Ela tesa, medrosa, o olhar vago e sem rumo: quase cega. Não tinha molejo nenhum no corpo, apesar do axé, e segurava um copo térmico preto com canudo. Pensei: Ela não vai conseguir engolir esse líquido espinhoso, a garganta fechada e a língua morta. E então, ele farto de agredir, começou a dizer que iria embora. Ela acenou com a mão, consentindo. E ele foi, por um tempo. E voltou.

Eu sapateava fazia tempo, para perguntar se ela queria ajuda. Quando ele se foi, mergulhei nela: - Você precisa de ajuda? A resposta engasgada, tremida e clássica: - Não, obrigada. E sorriu sem cor. Havia medo dele, da família, das amigas, dos julgamentos, do desamparo e tantos outros.

Mas eu me escancarei irresignada sobre ela: - Eu sou advogada de família, trabalho com violência doméstica. Isso que você acabou de passar é violência doméstica. Você precisa de ajuda, de uma rede de apoio, amigas, familiares. Ela agradeceu.

Deslizei dois passos para o lado, pensando ter cumprido minha missão. Refleti ligeiro, fitei-a insatisfeita. Voltei os dois passos e indaguei: - Você quer meu telefone?
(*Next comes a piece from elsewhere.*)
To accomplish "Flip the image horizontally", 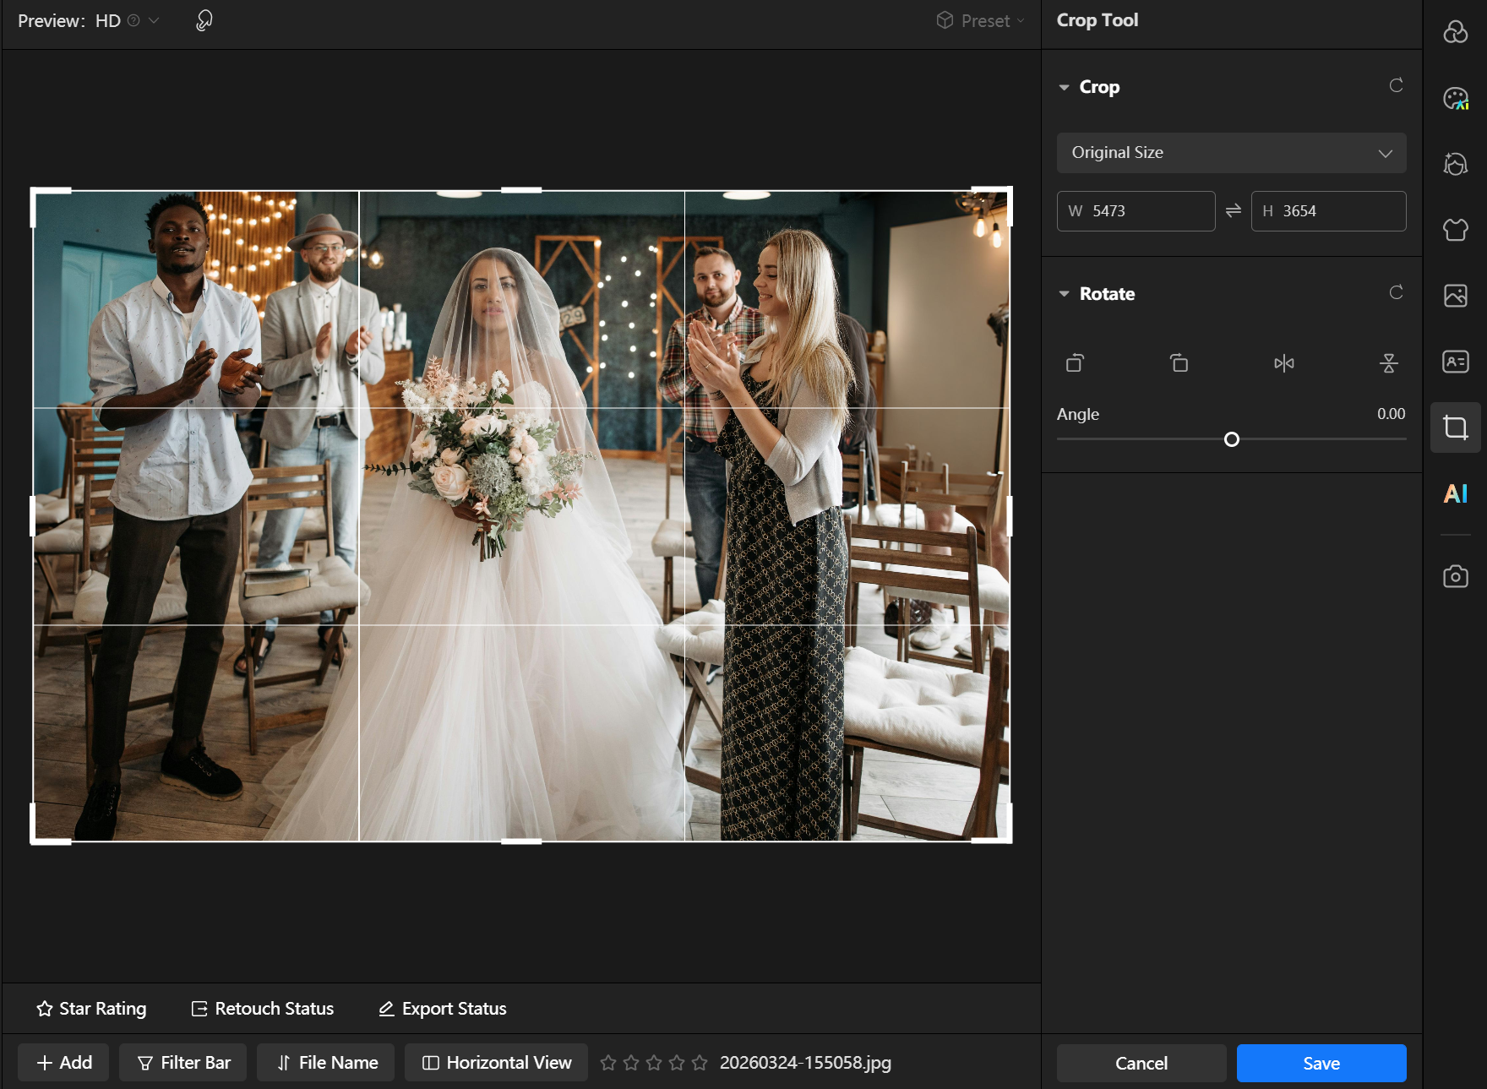I will 1283,363.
Ela me olhou espantada, fez um ar de alívio, e disse: - Quero sim!

O agressor voltou. Meus pelos içaram. Imagine os dela. Continuava com aquele copo preto térmico e seu canudo, que não sabia fazer engolir uma gota. Dessa vez, ele não se aproximou tanto.
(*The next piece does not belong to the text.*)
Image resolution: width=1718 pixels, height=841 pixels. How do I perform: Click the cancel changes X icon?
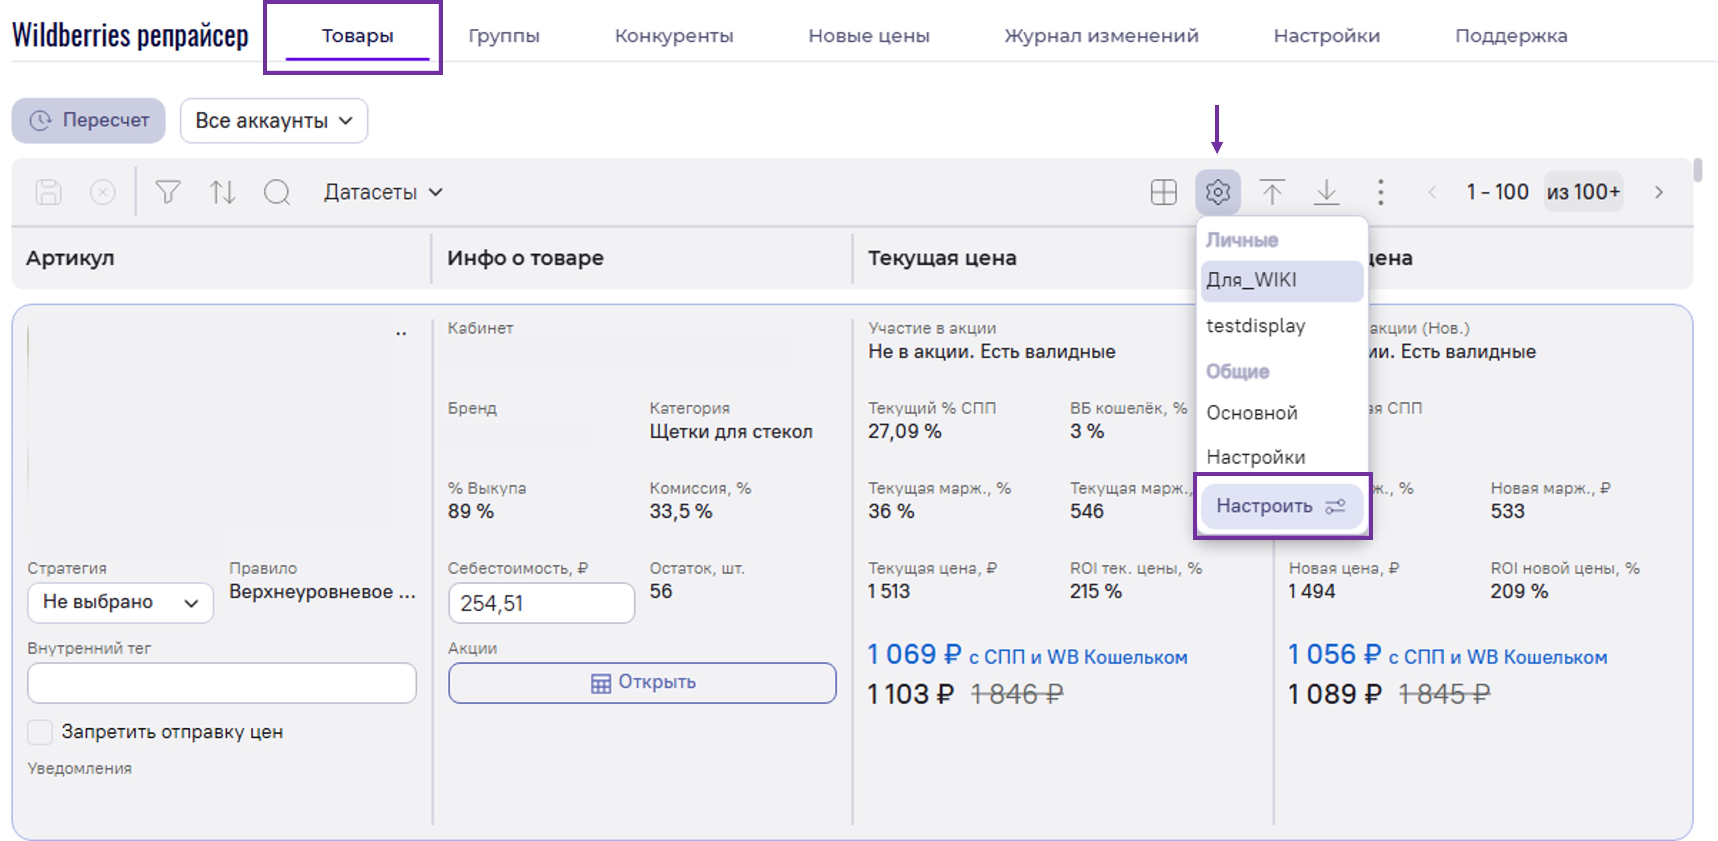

Perscrutei o salão, espalhando os olhos pelos quatro cantos. Mas minha vista já não a alcançou mais, não concretamente, porque ainda consigo vê-la agora: o estômago embrulhado, o medo, o corpo frio, as pernas trêmulas, a bebida amarga que carregava naquele copo preto e o fardo pesado que lhe sufoca os ombros.